Body weights were measured at days 0, 14, and 28 post-primary immunization. No significant differences in body weight were observed between any of the vaccinated groups and the control group at any time point. All birds maintained normal weight gain throughout the study period, consistent with the absence of adverse clinical signs reported in Section 2.5.

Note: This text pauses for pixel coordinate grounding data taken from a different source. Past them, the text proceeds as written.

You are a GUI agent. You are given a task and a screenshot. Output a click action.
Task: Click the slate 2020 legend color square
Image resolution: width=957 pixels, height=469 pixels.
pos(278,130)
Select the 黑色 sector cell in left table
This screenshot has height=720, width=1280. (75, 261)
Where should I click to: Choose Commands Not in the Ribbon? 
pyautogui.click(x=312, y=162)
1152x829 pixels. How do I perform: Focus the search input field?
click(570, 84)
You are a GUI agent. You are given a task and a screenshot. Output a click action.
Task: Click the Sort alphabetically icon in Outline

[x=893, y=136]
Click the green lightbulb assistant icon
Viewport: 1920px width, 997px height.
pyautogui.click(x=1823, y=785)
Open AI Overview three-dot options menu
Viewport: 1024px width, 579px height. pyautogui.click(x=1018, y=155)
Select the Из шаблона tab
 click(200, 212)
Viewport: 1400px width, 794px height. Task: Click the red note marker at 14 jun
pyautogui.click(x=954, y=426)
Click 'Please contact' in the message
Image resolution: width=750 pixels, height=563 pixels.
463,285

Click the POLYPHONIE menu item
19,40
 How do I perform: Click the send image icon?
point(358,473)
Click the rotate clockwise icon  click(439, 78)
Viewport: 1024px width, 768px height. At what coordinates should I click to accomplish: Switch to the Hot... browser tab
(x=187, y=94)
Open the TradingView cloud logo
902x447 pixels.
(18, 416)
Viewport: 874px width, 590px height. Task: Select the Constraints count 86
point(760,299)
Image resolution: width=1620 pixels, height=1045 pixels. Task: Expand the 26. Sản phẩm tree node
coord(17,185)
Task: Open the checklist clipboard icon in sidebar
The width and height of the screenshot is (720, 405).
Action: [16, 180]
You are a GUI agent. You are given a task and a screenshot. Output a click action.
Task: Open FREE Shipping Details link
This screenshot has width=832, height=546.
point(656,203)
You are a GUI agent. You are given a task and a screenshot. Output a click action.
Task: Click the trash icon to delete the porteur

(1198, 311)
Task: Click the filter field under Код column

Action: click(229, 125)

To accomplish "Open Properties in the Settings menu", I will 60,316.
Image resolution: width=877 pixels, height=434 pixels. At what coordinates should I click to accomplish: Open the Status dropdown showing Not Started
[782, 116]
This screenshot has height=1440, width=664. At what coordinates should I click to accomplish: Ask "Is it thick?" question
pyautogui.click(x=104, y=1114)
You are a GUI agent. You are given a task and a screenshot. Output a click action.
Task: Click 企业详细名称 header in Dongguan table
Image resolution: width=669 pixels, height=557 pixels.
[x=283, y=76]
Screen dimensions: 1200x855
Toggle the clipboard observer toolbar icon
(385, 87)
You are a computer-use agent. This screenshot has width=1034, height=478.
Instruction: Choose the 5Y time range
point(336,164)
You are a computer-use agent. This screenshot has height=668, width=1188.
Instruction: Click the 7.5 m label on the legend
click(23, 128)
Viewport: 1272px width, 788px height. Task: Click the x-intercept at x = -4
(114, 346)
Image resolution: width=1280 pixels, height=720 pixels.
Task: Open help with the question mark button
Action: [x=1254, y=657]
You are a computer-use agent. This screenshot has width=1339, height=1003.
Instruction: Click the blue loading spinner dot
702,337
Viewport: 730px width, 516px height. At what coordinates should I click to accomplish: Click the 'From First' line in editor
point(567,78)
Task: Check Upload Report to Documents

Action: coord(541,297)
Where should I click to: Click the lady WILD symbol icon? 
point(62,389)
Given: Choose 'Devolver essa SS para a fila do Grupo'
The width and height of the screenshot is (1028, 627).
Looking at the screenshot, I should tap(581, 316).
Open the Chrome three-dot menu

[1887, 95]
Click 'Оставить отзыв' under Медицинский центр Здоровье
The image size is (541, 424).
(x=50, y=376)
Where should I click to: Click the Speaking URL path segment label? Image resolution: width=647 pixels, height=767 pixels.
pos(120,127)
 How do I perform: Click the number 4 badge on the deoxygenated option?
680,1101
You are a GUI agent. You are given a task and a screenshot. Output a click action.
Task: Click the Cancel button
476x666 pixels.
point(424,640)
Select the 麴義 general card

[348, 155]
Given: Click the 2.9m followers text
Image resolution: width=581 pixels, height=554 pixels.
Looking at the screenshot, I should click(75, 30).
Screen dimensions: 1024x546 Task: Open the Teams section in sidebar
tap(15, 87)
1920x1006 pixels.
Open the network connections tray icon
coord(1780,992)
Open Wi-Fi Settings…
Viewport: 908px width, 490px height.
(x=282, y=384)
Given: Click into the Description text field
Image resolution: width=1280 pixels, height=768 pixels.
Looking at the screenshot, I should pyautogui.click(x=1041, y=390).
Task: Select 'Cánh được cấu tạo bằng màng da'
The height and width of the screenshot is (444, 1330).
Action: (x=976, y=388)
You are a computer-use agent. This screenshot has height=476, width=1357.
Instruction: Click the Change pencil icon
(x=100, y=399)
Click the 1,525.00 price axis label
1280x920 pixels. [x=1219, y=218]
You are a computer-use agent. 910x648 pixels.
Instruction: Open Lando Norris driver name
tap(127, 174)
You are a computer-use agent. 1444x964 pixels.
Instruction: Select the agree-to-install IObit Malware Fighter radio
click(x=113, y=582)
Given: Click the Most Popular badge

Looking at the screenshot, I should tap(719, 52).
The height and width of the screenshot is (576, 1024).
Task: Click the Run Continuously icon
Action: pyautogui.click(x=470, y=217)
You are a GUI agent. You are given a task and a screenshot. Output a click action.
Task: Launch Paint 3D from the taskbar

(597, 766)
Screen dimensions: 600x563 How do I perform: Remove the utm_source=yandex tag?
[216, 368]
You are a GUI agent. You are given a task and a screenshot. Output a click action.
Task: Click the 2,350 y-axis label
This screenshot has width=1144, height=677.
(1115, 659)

3.4. Expression Validation of the DNA Vaccine Construct
To verify the transcriptional activity of the DNA vaccine construct, qPCR was performed on transfected HEK-293T and CHO-K1 cells. In cells transfected with the empty vector (negative control), NDV F gene amplification remained below the detection limit (Ct > 40). Conversely, cells transfected with pCMV-IL-18/NDV-F exhibited robust F gene expression. In HEK-293T cells, ΔCt values (F gene − GAPDH) ranged from 5.24 to 13.81 (Supplementary Table S1; Figure S4A), corresponding to a geometric mean upregulation of 393-fold (range: 15- to 5740-fold; corresponding to log_2_-transformed mean ± SD of 8.62 ± 3.93) after normalization (Figure S4B). A similar expression pattern was observed in CHO-K1 cells, with a geometric mean increase of 297-fold (range: 36- to 679-fold; log_2_-transformed mean ± SD: 8.16 ± 0.86). Chicken IL-18 transcripts were detected in both control and transfected cells (ΔCt range: 0.81–1.65; Figure S4C), with a modest upregulation (approximately 2.5-fold) observed upon transfection (Figure S4D).
4. Discussion
This study demonstrates that a heterologous prime–boost regimen, using a DNA vaccine followed by an inactivated vaccine, elicits a significantly stronger humoral immune response against pigeon NDV than either vaccine platform alone. This synergistic effect provides a compelling rationale for integrating these complementary technologies.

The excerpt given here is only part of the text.